CVE-2022-31690 is a high-severity privilege escalation vulnerability affecting Spring Security's OAuth2 client module in versions 5.7 prior to 5.7.5, 5.6 prior to 5.6.9, and older unsupported versions. The vulnerability arises when a malicious user or attacker manipulates the OAuth2 authorization flow by modifying a client-initiated request to the Authorization Server. Specifically, if the Authorization Server returns an OAuth2 Access Token Response with an empty scope list (as permitted by RFC 6749, Section 5.1), the client may incorrectly grant elevated privileges during the subsequent token approval process. This flaw can lead to unauthorized privilege escalation without requiring authentication or user interaction. The vulnerability exploits the way Spring Security processes OAuth2 token responses, allowing attackers to gain higher access rights than intended. The CVSS v3.1 score is 8.1 (high), reflecting the network attack vector, high impact on confidentiality, integrity, and availability, and no required privileges or user interaction. No known exploits in the wild have been reported to date, but the vulnerability poses a significant risk to applications relying on vulnerable Spring Security versions for OAuth2 client authentication and authorization.

For European organizations, this vulnerability poses a critical risk especially for enterprises and public sector entities that use Spring Security for OAuth2-based authentication and authorization in their web applications and APIs. Exploitation could allow attackers to escalate privileges, potentially accessing sensitive data, modifying application behavior, or disrupting services. This can lead to data breaches, compliance violations (e.g., GDPR), and operational disruptions. Given the widespread adoption of Spring Security in Europe’s software ecosystem, including financial institutions, healthcare providers, and government agencies, the impact could be extensive. Attackers exploiting this vulnerability could bypass intended access controls, leading to unauthorized data access or manipulation. The lack of required authentication or user interaction lowers the barrier for exploitation, increasing the threat level. Additionally, compromised applications could be used as pivot points for further attacks within organizational networks.

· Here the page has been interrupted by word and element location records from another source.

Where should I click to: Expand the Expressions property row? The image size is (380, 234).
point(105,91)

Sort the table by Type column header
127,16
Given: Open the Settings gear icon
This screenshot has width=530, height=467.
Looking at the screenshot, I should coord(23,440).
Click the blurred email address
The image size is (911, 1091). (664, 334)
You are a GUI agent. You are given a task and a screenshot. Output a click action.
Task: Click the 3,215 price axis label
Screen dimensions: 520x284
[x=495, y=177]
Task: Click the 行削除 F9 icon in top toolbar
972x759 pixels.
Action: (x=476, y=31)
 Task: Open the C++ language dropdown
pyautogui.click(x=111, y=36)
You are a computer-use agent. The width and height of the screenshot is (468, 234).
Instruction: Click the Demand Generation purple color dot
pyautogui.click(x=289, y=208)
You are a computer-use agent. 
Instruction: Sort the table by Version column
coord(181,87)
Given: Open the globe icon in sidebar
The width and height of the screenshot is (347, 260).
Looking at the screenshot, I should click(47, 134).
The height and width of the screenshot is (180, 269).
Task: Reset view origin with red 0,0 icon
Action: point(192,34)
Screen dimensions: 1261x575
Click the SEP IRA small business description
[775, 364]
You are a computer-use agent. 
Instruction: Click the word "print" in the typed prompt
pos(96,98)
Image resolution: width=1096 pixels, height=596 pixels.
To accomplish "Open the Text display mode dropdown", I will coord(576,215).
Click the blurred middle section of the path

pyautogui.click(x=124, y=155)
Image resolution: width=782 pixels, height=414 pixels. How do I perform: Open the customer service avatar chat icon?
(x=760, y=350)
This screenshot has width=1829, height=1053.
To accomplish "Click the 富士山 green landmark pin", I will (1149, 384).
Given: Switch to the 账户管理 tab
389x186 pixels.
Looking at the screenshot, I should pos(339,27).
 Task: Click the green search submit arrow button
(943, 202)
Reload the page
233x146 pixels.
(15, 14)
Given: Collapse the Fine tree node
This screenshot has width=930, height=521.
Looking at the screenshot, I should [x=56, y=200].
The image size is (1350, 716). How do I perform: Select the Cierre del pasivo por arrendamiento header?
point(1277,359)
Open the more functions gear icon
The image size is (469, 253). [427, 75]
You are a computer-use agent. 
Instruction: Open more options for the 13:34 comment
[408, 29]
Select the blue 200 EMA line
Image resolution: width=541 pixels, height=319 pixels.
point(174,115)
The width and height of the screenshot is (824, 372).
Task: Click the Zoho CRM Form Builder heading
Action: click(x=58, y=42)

European organizations should immediately assess their use of Spring Security versions and prioritize upgrading to versions 5.7.5 or 5.6.9 and later, where this vulnerability is patched. If immediate upgrading is not feasible, organizations should implement strict validation of OAuth2 token responses, ensuring that empty scope lists are handled securely and do not result in privilege escalation. Application-level mitigations include enforcing least privilege principles, adding additional authorization checks post-token acquisition, and monitoring OAuth2 token exchange logs for anomalies such as empty scopes or unexpected token responses. Network-level controls such as restricting access to the Authorization Server and token endpoints to trusted clients and IP ranges can reduce exposure. Security teams should also conduct thorough penetration testing focused on OAuth2 flows to detect potential exploitation attempts. Finally, organizations should stay alert for any emerging exploit reports and apply security advisories promptly.